Having faced the reinforced Impact, including the relatively recent additions of Bojan Krkic, Ballou Tabla, and Lassi Lappalainen, at the end of August under Cabrera, Vanney has an idea of what to expect: “The players are generally the same, [Ignacio] Piatti is in, a guy you always have to be aware of.”
The question, according to Vanney, is: “How much of the ball they want versus how much they’re willing to concede and allow us to have the ball, try to play on the counter? We’ll see. But at home they’re going to want to push the game a little bit, see if they can find a way to get on top of this competition.”
The value to winning the Canadian Championship is multifaceted.
There is the Voyageurs Cup itself, the pride of being national champions. There is entrance to the Concacaf Champions League as Canada’s sole representative next season as well. And then there are the intangibles, the lift and experience such an achievement brings for that what comes next.
The 2016 title over Vancouver Whitecaps FC was the first trophy lifted in the Vanney era.

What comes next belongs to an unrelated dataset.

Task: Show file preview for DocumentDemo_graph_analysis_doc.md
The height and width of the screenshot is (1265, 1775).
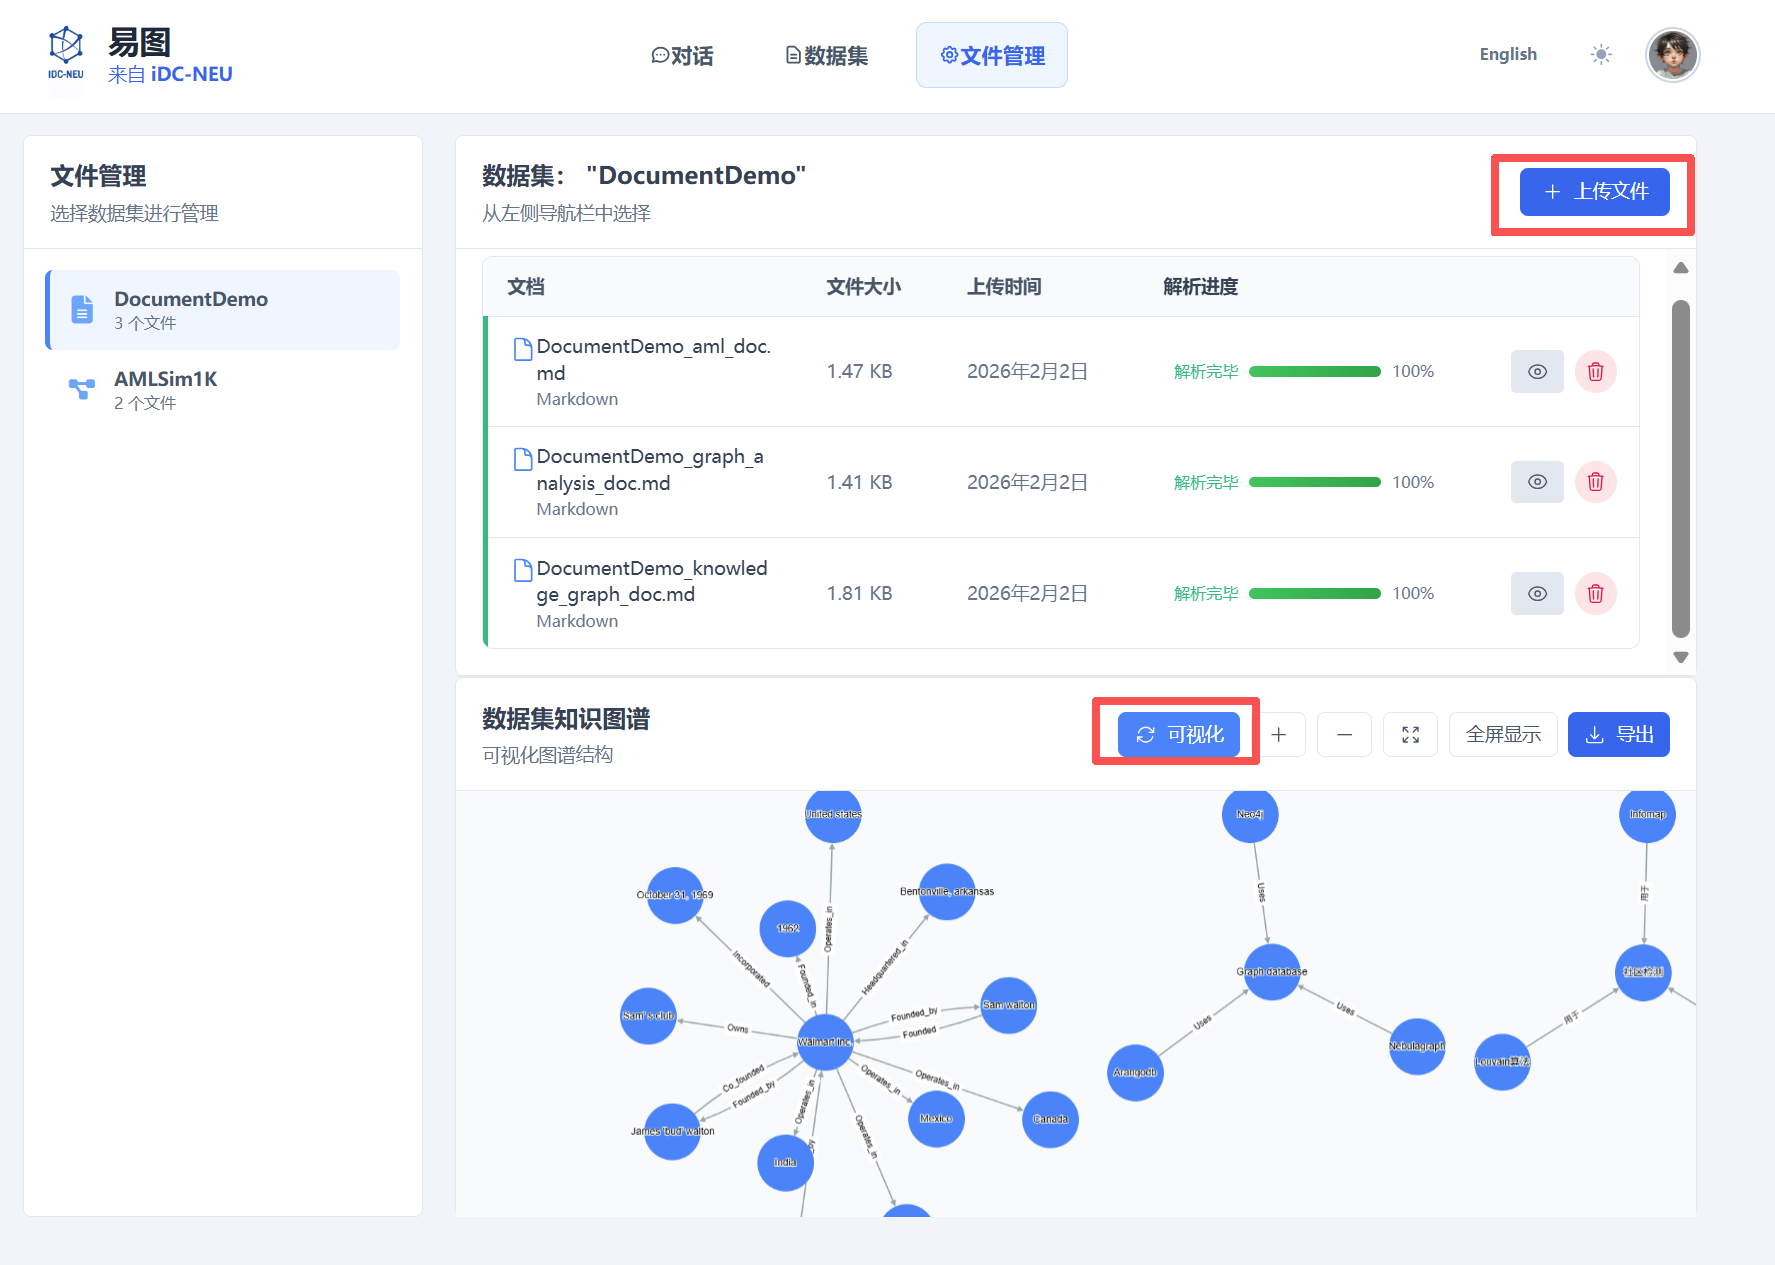Action: [x=1537, y=482]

“The way that we won that one, with Will [Johnson]’s shot in the dying minutes, where we were losing with a minute left in the game, on the road, to then turn that, emotionally that just gave us an enormous boost as an organization to take another step forward to achieve some of the things that we were able to achieve,” recalled Vanney. “It doesn’t matter what the competition is, whenever there is a trophy on the line and the title ‘championship’ there’s a different feeling to that.”

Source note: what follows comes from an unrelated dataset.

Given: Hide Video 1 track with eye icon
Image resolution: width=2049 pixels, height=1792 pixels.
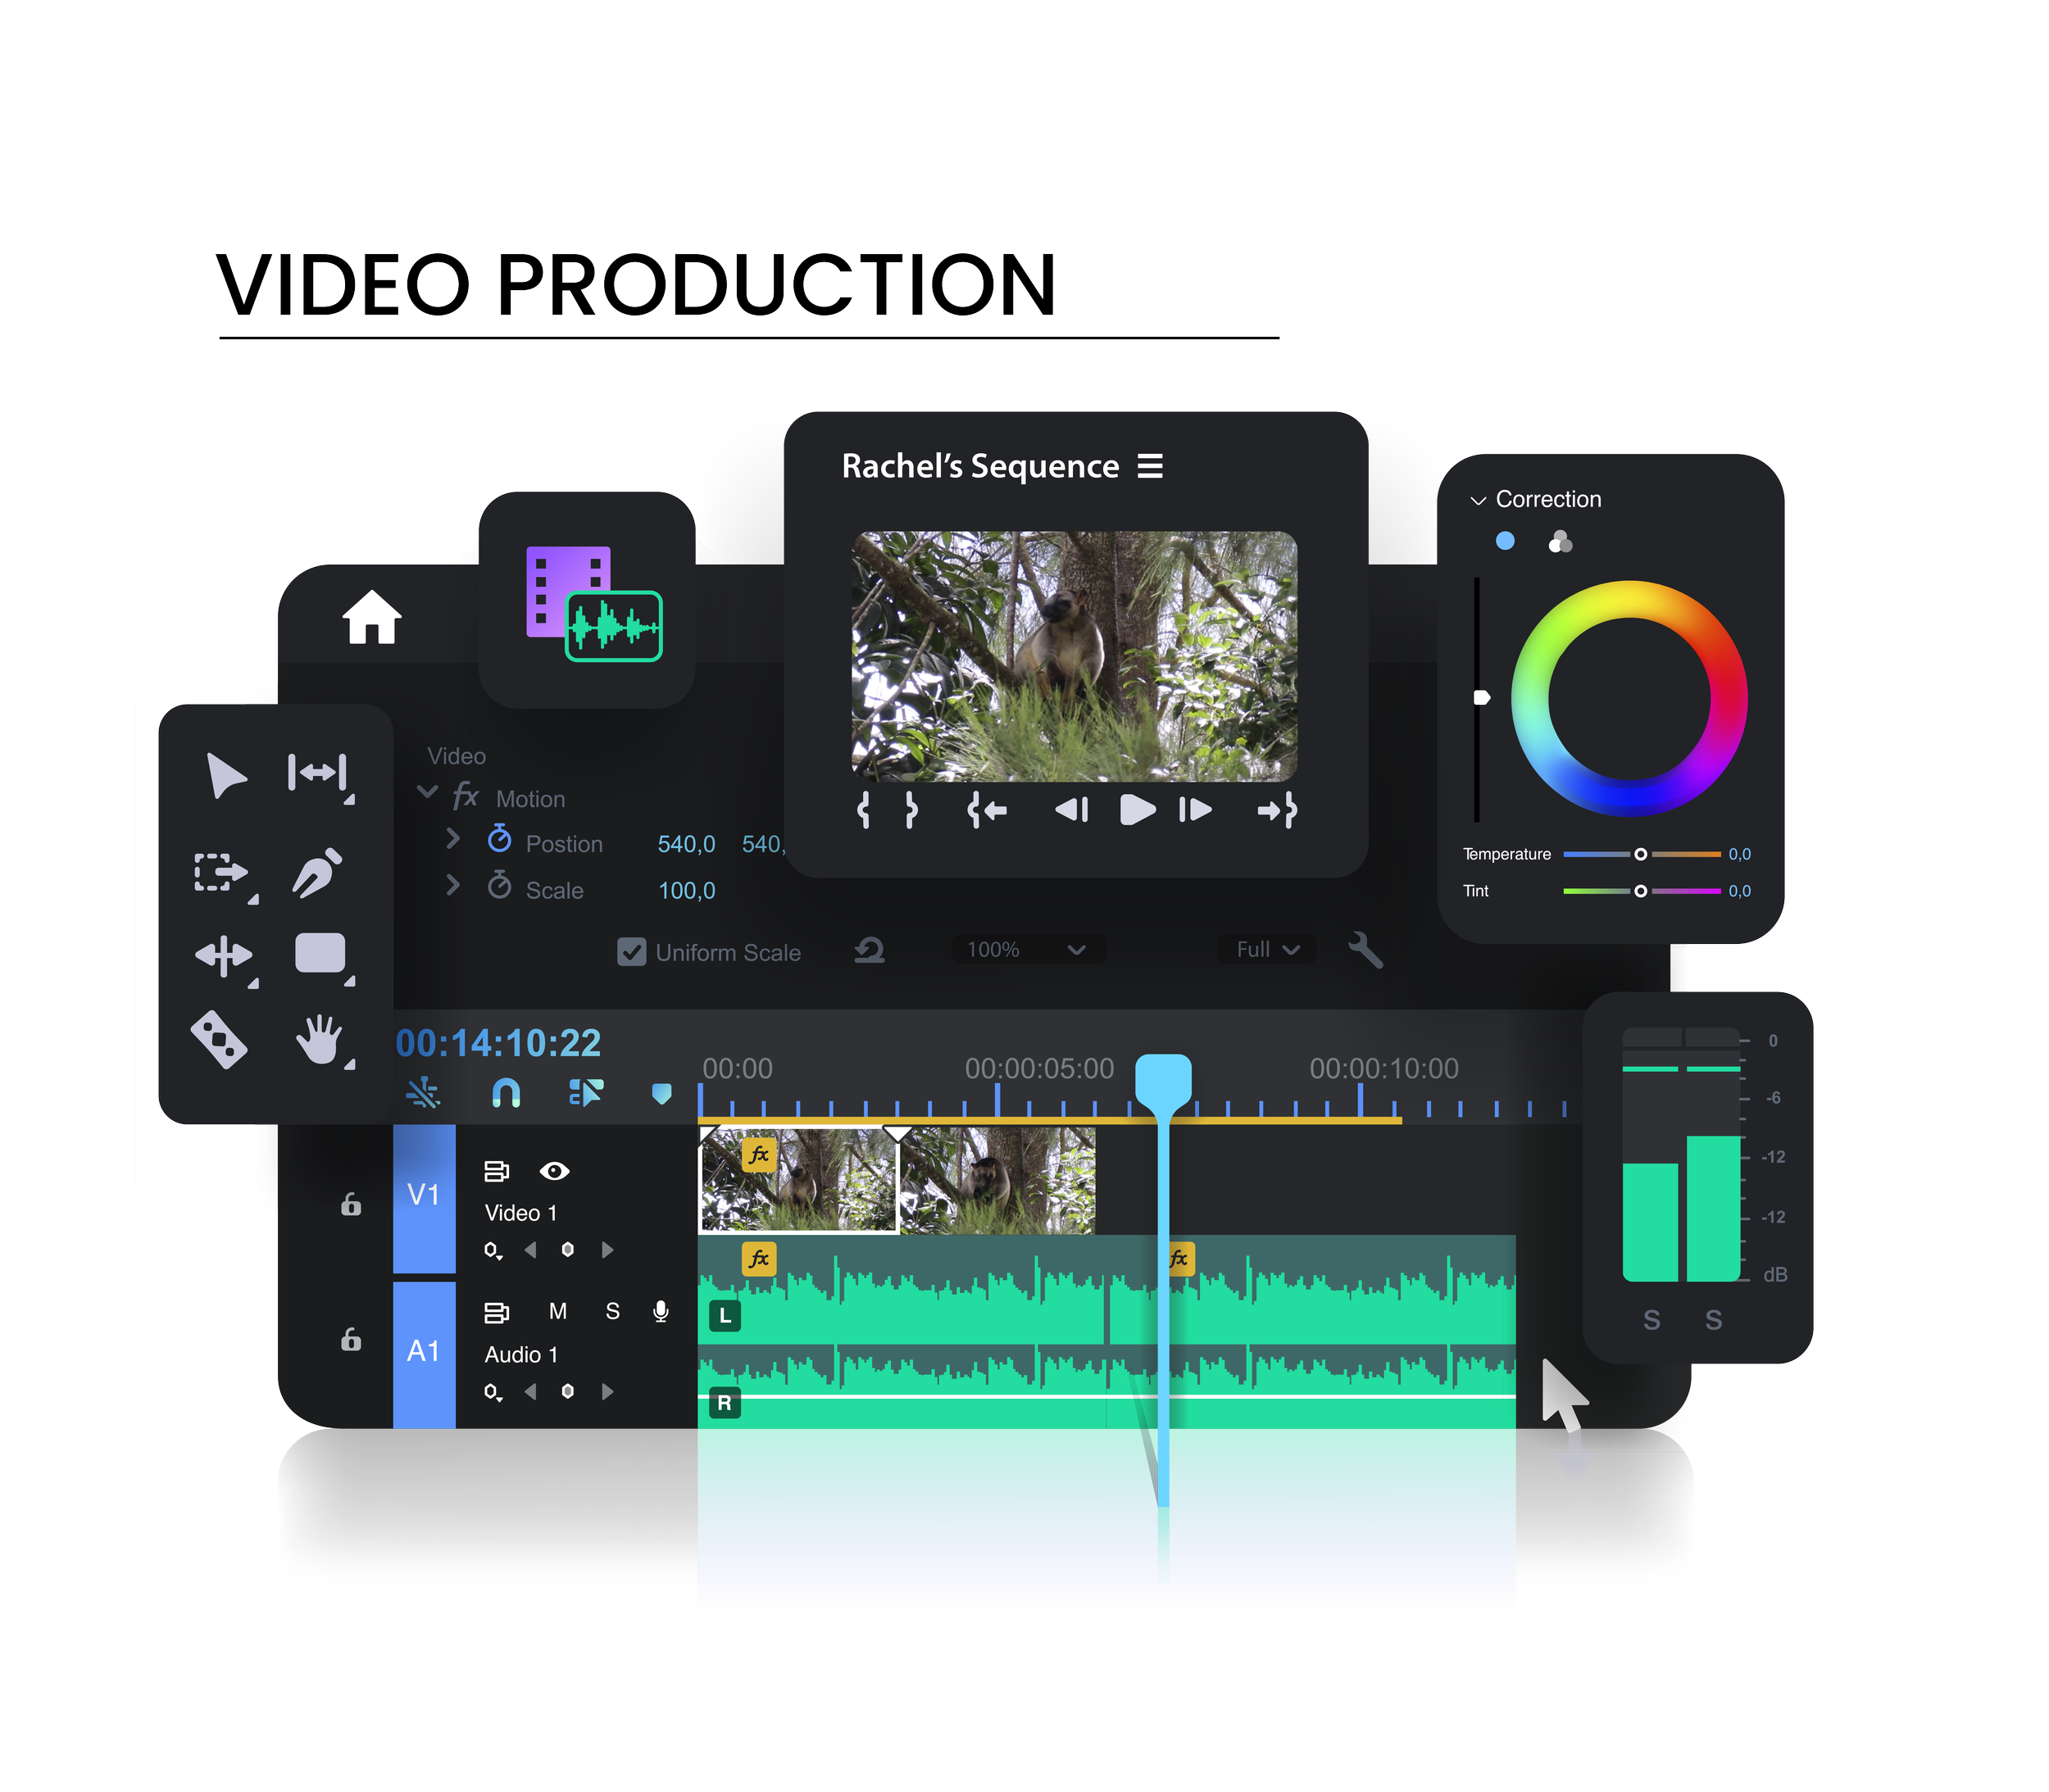Looking at the screenshot, I should coord(554,1171).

What followed was successive MLS Cup Final runs, an MLS Cup itself, more Voyageurs Cups, and the run to the Concacaf Champions League Final.
Another domestic title this year would be Toronto’s fourth-straight and eighth overall.
“The Canadian Championship is something we’ve valued always,” said Vanney. “Before I was here I heard stories about [it], some of the championships before. It’s important that in Canada we are viewed as the top club. We want to be that, first and foremost, in addition to win North America through the MLS Cup and things like that. We want to be the team that people follow.”
For some this will be their first final.
“It’s pretty crazy. I didn’t expect it to come this soon, certainly with TFC I expect nothing less,” said Shaffelburg. “But for me to be here with them and helping along the way, it’s been unbelievable.”
For Bradley, it will not, but as the season builds to a crescendo the captain is pleased with how a strange, choppy season has come around.
“Now, as we’ve been able to find consistency, in terms of who is on the field, what we’re all about, the way we play, we feel good about it,” said Bradley. “It’s not been perfect, that’s not to say there aren’t things that can’t keep getting better. We know that as the games get more important, as the games get bigger, we have to continue to raise our level, but there’s a confidence in the group.”
“We want to make sure that we take that to Montreal and then to LA on Saturday night. These are two big games,” he continued. “The biggest games are still to be played. It doesn’t matter whether you are LAFC with the points that they have, with the position that they’re in, or a team right on the bubble, in terms of getting in, but the reality is the same: the biggest games are still to come. We want to feel like when those games come, we’re at our best.”